══ DATA EXTRACT ══

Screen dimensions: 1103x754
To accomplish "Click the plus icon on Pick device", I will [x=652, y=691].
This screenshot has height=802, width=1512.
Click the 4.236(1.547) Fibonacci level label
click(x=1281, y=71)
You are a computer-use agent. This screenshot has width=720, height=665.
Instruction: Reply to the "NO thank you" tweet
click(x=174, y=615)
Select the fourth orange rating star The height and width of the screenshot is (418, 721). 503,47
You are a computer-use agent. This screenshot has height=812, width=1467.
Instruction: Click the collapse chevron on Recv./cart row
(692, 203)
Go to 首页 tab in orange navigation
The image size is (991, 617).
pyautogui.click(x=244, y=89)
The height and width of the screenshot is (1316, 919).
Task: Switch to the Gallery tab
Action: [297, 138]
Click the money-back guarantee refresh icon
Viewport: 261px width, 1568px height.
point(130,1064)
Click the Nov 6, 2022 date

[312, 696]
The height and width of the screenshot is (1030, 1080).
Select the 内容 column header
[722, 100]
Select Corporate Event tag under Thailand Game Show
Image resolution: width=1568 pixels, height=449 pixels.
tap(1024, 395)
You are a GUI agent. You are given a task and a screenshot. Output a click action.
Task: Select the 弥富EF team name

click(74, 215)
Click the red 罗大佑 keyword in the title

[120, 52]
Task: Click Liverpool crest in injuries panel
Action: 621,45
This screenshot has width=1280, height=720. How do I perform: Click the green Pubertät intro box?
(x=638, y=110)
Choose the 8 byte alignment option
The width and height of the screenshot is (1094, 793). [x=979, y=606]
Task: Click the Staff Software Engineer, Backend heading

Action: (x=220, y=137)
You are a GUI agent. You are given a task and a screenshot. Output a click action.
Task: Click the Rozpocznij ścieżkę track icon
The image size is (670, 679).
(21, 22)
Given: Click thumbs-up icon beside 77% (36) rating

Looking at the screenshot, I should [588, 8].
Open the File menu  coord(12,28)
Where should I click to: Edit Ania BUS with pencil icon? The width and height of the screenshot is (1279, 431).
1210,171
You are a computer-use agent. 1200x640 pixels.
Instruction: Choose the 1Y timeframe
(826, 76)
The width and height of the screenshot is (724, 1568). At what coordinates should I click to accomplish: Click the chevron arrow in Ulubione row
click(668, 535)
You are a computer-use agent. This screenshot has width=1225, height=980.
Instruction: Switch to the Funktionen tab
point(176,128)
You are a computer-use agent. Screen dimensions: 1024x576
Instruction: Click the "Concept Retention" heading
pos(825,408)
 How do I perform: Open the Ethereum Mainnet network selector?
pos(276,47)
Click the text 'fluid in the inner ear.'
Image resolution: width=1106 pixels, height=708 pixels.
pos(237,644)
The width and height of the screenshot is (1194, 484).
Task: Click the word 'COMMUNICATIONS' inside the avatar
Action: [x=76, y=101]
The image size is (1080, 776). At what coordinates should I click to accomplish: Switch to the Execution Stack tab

═══

Output the entries above in their entirety, exactly as written.

Screen dimensions: 1103x754
To accomplish "Click the plus icon on Pick device", I will [x=652, y=691].
This screenshot has height=802, width=1512.
Click the 4.236(1.547) Fibonacci level label
click(x=1281, y=71)
You are a computer-use agent. This screenshot has width=720, height=665.
Instruction: Reply to the "NO thank you" tweet
click(x=174, y=615)
Select the fourth orange rating star The height and width of the screenshot is (418, 721). 503,47
You are a computer-use agent. This screenshot has height=812, width=1467.
Instruction: Click the collapse chevron on Recv./cart row
(692, 203)
Go to 首页 tab in orange navigation
The image size is (991, 617).
pyautogui.click(x=244, y=89)
The height and width of the screenshot is (1316, 919).
Task: Switch to the Gallery tab
Action: [297, 138]
Click the money-back guarantee refresh icon
Viewport: 261px width, 1568px height.
point(130,1064)
Click the Nov 6, 2022 date

[312, 696]
The height and width of the screenshot is (1030, 1080).
Select the 内容 column header
[722, 100]
Select Corporate Event tag under Thailand Game Show
Image resolution: width=1568 pixels, height=449 pixels.
tap(1024, 395)
You are a GUI agent. You are given a task and a screenshot. Output a click action.
Task: Select the 弥富EF team name

click(74, 215)
Click the red 罗大佑 keyword in the title

[120, 52]
Task: Click Liverpool crest in injuries panel
Action: 621,45
This screenshot has width=1280, height=720. How do I perform: Click the green Pubertät intro box?
(x=638, y=110)
Choose the 8 byte alignment option
The width and height of the screenshot is (1094, 793). [x=979, y=606]
Task: Click the Staff Software Engineer, Backend heading

Action: (x=220, y=137)
You are a GUI agent. You are given a task and a screenshot. Output a click action.
Task: Click the Rozpocznij ścieżkę track icon
The image size is (670, 679).
(21, 22)
Given: Click thumbs-up icon beside 77% (36) rating

Looking at the screenshot, I should [588, 8].
Open the File menu  coord(12,28)
Where should I click to: Edit Ania BUS with pencil icon? The width and height of the screenshot is (1279, 431).
1210,171
You are a computer-use agent. 1200x640 pixels.
Instruction: Choose the 1Y timeframe
(826, 76)
The width and height of the screenshot is (724, 1568). At what coordinates should I click to accomplish: Click the chevron arrow in Ulubione row
click(668, 535)
You are a computer-use agent. This screenshot has width=1225, height=980.
Instruction: Switch to the Funktionen tab
point(176,128)
You are a computer-use agent. Screen dimensions: 1024x576
Instruction: Click the "Concept Retention" heading
pos(825,408)
 How do I perform: Open the Ethereum Mainnet network selector?
pos(276,47)
Click the text 'fluid in the inner ear.'
Image resolution: width=1106 pixels, height=708 pixels.
pos(237,644)
The width and height of the screenshot is (1194, 484).
Task: Click the word 'COMMUNICATIONS' inside the avatar
Action: [x=76, y=101]
The image size is (1080, 776). At what coordinates should I click to accomplish: Switch to the Execution Stack tab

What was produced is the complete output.